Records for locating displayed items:
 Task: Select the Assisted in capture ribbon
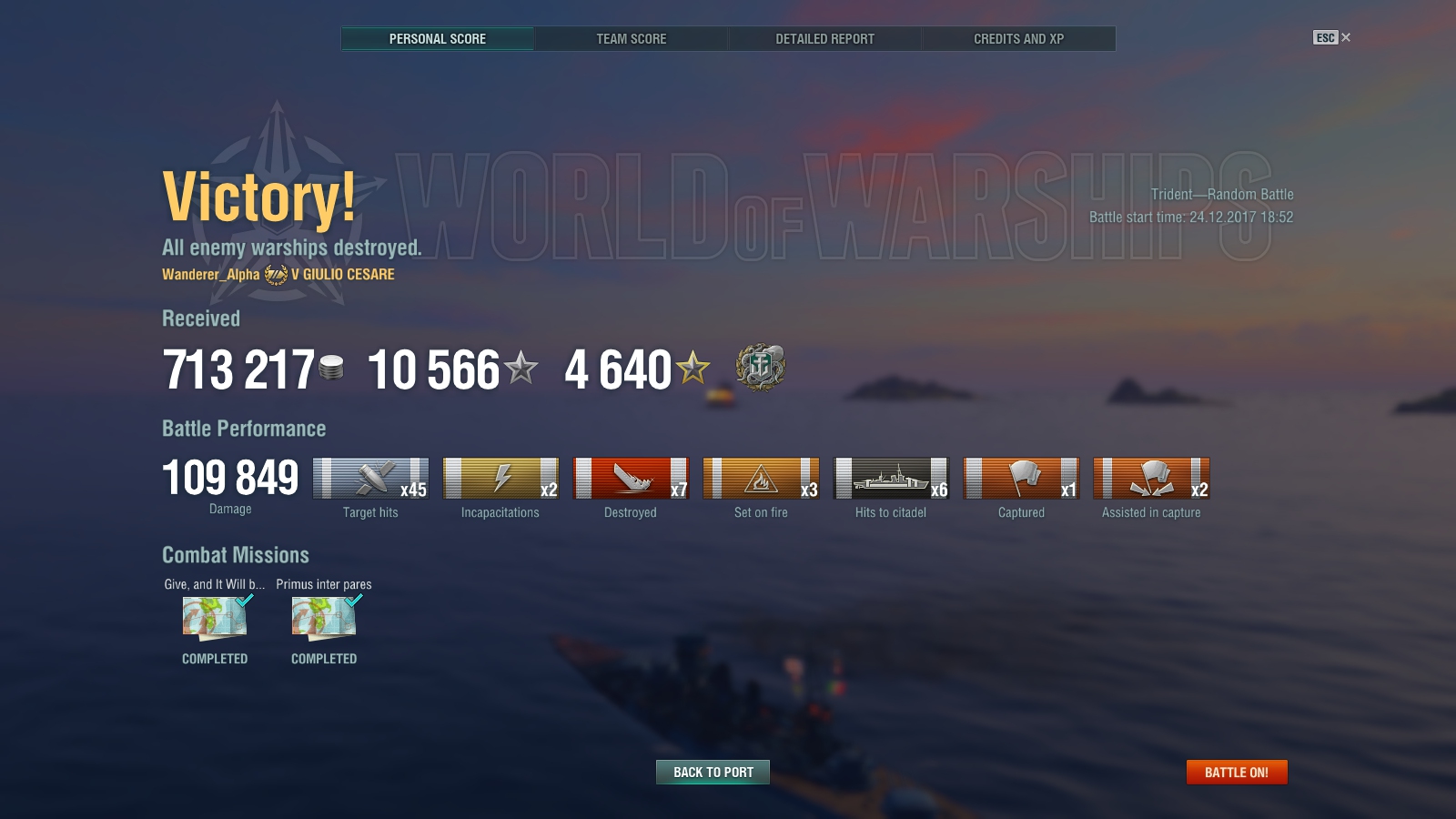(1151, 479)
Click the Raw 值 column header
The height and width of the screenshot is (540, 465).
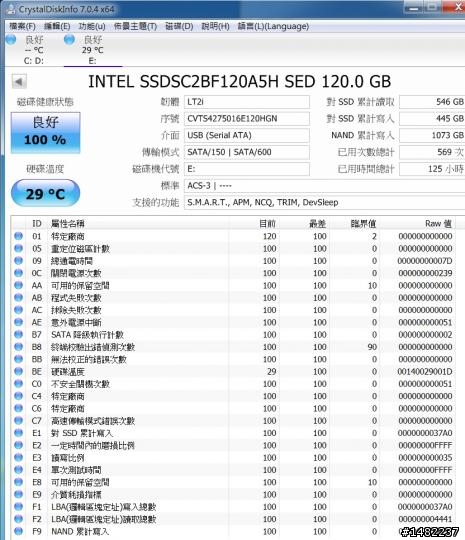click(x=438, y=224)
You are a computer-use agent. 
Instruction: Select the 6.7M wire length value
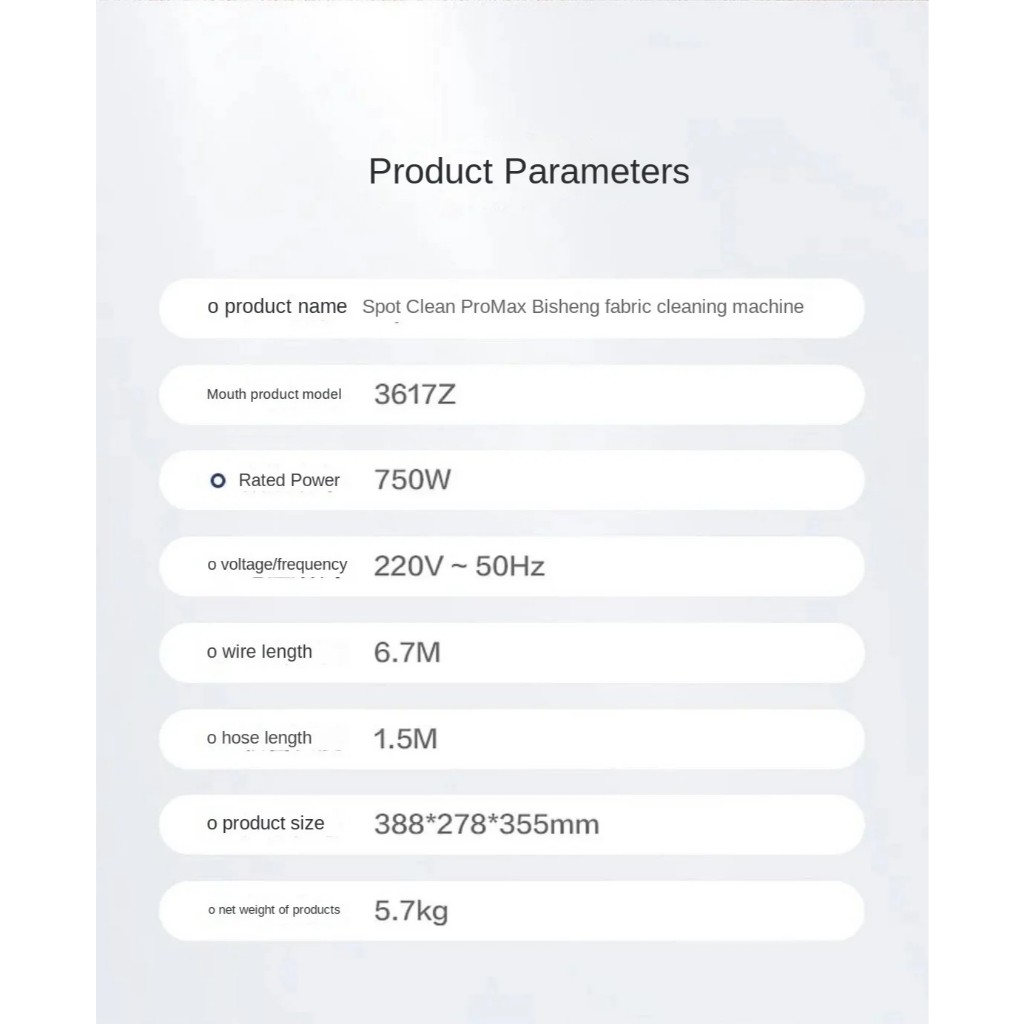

Task to complete: Write out every line of the records again, requests included, adding 131 to each coordinate in the answers. Leave the pictures out.

Completed task:
 Task: Select the Assisted in capture ribbon
(1282, 610)
Click the Raw 值 column header
The height and width of the screenshot is (540, 465).
click(x=569, y=355)
You are a computer-use agent. 
Instruction: Select the 6.7M wire length value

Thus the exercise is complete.